• WORK INSTRUCTION
Repeat each entry word for word.

• GIVEN DATA

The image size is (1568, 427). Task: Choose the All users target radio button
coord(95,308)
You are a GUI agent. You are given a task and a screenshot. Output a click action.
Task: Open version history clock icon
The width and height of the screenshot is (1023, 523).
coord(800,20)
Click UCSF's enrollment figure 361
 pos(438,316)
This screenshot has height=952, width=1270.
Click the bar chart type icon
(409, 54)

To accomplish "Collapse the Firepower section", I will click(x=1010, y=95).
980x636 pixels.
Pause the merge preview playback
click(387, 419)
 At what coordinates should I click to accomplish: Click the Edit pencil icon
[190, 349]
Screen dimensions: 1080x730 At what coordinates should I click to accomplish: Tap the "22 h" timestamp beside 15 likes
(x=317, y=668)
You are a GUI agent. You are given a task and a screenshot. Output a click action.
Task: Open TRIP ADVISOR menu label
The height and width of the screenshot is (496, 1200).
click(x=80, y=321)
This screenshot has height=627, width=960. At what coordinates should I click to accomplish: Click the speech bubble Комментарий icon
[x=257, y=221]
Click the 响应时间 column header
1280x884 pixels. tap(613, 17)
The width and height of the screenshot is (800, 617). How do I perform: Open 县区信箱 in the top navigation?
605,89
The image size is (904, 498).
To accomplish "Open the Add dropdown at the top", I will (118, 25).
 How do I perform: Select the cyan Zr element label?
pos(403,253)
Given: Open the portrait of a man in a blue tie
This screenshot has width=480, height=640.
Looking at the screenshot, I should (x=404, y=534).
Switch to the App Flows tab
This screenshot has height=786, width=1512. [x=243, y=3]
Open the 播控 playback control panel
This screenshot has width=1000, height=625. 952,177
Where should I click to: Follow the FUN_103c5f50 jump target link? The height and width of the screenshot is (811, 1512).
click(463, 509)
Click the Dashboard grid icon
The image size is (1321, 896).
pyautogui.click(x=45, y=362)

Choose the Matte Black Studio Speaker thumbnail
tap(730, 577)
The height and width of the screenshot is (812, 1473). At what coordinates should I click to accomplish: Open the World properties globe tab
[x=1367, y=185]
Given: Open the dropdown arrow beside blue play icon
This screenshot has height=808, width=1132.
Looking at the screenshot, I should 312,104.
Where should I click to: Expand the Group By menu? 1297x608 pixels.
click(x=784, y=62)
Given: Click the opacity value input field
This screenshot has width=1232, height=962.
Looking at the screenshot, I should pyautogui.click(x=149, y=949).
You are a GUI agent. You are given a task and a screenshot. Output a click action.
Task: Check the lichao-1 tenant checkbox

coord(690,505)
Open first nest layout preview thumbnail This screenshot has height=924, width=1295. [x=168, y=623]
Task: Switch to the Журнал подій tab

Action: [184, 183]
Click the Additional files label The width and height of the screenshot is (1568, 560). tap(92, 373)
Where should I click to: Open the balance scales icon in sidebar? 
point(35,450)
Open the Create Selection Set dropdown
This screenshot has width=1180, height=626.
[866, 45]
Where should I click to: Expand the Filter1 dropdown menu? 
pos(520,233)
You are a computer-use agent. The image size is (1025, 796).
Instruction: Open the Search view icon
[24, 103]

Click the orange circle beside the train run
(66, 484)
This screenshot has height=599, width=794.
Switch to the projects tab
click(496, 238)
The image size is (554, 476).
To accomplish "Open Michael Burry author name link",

• SOLUTION TO THE EXERCISE
The image size is (1568, 427). Task: Choose the All users target radio button
coord(95,308)
You are a GUI agent. You are given a task and a screenshot. Output a click action.
Task: Open version history clock icon
The width and height of the screenshot is (1023, 523).
coord(800,20)
Click UCSF's enrollment figure 361
 pos(438,316)
This screenshot has height=952, width=1270.
Click the bar chart type icon
(409, 54)

To accomplish "Collapse the Firepower section", I will click(x=1010, y=95).
980x636 pixels.
Pause the merge preview playback
click(387, 419)
 At what coordinates should I click to accomplish: Click the Edit pencil icon
[190, 349]
Screen dimensions: 1080x730 At what coordinates should I click to accomplish: Tap the "22 h" timestamp beside 15 likes
(x=317, y=668)
You are a GUI agent. You are given a task and a screenshot. Output a click action.
Task: Open TRIP ADVISOR menu label
The height and width of the screenshot is (496, 1200).
click(x=80, y=321)
This screenshot has height=627, width=960. At what coordinates should I click to accomplish: Click the speech bubble Комментарий icon
[x=257, y=221]
Click the 响应时间 column header
1280x884 pixels. tap(613, 17)
The width and height of the screenshot is (800, 617). How do I perform: Open 县区信箱 in the top navigation?
605,89
The image size is (904, 498).
To accomplish "Open the Add dropdown at the top", I will (118, 25).
 How do I perform: Select the cyan Zr element label?
pos(403,253)
Given: Open the portrait of a man in a blue tie
This screenshot has width=480, height=640.
Looking at the screenshot, I should (x=404, y=534).
Switch to the App Flows tab
This screenshot has height=786, width=1512. [x=243, y=3]
Open the 播控 playback control panel
This screenshot has width=1000, height=625. 952,177
Where should I click to: Follow the FUN_103c5f50 jump target link? The height and width of the screenshot is (811, 1512).
click(463, 509)
Click the Dashboard grid icon
The image size is (1321, 896).
pyautogui.click(x=45, y=362)

Choose the Matte Black Studio Speaker thumbnail
tap(730, 577)
The height and width of the screenshot is (812, 1473). At what coordinates should I click to accomplish: Open the World properties globe tab
[x=1367, y=185]
Given: Open the dropdown arrow beside blue play icon
This screenshot has height=808, width=1132.
Looking at the screenshot, I should 312,104.
Where should I click to: Expand the Group By menu? 1297x608 pixels.
click(x=784, y=62)
Given: Click the opacity value input field
This screenshot has width=1232, height=962.
Looking at the screenshot, I should pyautogui.click(x=149, y=949).
You are a GUI agent. You are given a task and a screenshot. Output a click action.
Task: Check the lichao-1 tenant checkbox

coord(690,505)
Open first nest layout preview thumbnail This screenshot has height=924, width=1295. [x=168, y=623]
Task: Switch to the Журнал подій tab

Action: [184, 183]
Click the Additional files label The width and height of the screenshot is (1568, 560). tap(92, 373)
Where should I click to: Open the balance scales icon in sidebar? 
point(35,450)
Open the Create Selection Set dropdown
This screenshot has width=1180, height=626.
[866, 45]
Where should I click to: Expand the Filter1 dropdown menu? 
pos(520,233)
You are a computer-use agent. The image size is (1025, 796).
Instruction: Open the Search view icon
[24, 103]

Click the orange circle beside the train run
(66, 484)
This screenshot has height=599, width=794.
Switch to the projects tab
click(496, 238)
The image size is (554, 476).
To accomplish "Open Michael Burry author name link",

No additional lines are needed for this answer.